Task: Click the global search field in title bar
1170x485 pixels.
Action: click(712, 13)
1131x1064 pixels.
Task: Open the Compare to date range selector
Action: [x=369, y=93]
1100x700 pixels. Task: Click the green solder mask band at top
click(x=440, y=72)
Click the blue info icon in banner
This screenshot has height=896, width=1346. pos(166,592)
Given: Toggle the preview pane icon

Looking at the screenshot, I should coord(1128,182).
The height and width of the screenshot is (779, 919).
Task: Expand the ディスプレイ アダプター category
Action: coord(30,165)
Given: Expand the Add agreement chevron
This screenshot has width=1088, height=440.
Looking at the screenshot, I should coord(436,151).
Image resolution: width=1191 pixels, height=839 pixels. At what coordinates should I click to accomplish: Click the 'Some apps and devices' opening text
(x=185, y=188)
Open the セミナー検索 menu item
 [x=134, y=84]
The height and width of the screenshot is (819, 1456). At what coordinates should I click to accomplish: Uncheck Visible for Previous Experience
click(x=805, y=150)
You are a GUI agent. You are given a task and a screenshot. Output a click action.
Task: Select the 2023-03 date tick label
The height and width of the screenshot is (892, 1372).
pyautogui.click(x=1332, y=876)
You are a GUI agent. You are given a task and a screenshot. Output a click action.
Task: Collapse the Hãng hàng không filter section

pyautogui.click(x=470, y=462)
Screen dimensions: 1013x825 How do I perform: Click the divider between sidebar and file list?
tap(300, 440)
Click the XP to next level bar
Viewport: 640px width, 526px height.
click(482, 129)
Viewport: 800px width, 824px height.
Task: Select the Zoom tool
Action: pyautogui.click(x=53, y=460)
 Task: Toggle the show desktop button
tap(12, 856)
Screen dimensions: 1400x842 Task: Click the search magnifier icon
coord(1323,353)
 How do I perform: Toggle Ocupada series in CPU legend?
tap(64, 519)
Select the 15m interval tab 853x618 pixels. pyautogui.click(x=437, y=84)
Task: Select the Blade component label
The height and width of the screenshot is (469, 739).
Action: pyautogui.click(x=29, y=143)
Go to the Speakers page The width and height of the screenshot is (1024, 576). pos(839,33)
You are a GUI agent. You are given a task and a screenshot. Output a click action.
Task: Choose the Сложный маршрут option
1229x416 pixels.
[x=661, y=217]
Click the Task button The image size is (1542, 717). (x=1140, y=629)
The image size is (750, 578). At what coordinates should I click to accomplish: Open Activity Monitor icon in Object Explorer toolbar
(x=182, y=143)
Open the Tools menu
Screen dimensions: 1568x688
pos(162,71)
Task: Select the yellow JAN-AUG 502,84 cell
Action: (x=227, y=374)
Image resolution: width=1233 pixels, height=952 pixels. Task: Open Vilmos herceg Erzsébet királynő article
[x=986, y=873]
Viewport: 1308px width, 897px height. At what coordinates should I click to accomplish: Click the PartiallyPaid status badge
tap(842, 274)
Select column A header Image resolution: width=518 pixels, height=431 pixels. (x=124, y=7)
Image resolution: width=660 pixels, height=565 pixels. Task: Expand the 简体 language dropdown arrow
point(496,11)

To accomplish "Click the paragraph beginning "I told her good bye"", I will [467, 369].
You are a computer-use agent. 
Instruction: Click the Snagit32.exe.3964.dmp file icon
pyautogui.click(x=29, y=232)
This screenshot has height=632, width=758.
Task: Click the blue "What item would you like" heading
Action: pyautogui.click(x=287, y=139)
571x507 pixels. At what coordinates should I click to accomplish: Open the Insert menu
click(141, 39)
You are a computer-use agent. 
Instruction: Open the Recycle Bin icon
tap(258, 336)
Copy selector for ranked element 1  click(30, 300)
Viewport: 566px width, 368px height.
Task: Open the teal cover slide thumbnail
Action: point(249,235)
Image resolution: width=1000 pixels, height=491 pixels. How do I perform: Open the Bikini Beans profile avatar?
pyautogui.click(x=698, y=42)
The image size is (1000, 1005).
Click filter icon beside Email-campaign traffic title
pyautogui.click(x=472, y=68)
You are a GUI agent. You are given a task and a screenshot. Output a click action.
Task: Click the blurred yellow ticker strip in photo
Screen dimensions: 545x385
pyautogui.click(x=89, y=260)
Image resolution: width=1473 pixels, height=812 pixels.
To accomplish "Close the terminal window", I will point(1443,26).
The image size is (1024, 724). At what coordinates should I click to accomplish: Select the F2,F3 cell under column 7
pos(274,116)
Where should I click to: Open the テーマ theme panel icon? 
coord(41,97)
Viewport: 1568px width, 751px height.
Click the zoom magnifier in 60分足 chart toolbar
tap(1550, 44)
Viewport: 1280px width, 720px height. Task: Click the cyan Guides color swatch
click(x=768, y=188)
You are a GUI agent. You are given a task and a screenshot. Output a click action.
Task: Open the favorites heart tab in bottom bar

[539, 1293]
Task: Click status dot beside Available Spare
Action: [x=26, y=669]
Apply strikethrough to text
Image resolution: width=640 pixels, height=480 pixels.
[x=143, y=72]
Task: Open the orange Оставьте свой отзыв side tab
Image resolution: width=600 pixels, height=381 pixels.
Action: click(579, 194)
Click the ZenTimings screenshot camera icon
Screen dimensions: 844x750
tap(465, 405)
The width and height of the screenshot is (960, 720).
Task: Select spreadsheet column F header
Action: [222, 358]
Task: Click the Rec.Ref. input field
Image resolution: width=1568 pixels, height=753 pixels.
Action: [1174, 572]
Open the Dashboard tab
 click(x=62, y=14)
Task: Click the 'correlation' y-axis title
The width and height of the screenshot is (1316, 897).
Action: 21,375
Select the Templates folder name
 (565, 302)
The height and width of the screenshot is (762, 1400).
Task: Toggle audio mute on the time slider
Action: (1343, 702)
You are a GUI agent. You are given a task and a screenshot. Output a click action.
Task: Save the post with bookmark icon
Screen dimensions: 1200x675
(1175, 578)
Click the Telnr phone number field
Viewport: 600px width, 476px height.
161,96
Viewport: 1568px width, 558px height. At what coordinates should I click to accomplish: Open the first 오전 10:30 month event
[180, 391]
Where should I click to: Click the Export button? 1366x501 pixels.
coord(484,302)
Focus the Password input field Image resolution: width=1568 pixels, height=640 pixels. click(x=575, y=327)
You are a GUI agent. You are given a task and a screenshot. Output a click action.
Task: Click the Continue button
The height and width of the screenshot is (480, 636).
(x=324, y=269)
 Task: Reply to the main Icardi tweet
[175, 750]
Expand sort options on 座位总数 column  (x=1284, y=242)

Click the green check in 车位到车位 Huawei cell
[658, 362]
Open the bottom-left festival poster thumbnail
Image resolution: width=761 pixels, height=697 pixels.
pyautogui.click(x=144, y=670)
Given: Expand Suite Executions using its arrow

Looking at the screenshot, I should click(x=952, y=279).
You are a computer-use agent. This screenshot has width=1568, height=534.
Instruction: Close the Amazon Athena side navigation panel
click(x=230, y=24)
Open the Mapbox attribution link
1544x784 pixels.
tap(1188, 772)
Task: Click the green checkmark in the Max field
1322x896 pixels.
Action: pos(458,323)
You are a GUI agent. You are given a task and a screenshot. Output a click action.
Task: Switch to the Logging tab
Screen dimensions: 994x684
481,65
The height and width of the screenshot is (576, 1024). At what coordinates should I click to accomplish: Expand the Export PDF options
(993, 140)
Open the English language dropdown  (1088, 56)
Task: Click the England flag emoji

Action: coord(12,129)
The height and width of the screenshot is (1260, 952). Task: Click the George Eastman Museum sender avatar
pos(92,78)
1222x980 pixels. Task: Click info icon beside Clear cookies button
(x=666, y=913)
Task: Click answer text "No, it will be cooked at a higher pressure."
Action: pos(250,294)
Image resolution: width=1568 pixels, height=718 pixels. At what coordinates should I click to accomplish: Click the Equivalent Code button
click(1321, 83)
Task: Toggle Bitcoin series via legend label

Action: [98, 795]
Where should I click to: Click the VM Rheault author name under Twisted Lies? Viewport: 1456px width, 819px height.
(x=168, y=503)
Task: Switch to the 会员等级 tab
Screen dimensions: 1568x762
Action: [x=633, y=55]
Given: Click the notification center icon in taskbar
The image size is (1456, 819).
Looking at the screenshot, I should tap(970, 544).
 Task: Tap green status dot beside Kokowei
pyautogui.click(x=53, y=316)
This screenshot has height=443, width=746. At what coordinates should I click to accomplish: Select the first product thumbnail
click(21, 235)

══════

Copy out the part of the material that opens with the line containing "Screen dimensions: 1013x825" and closes with the line containing "coord(1323,353)", both of those lines included.

▸ Task answer
Screen dimensions: 1013x825 How do I perform: Click the divider between sidebar and file list?
tap(300, 440)
Click the XP to next level bar
Viewport: 640px width, 526px height.
click(482, 129)
Viewport: 800px width, 824px height.
Task: Select the Zoom tool
Action: pyautogui.click(x=53, y=460)
 Task: Toggle the show desktop button
tap(12, 856)
Screen dimensions: 1400x842 Task: Click the search magnifier icon
coord(1323,353)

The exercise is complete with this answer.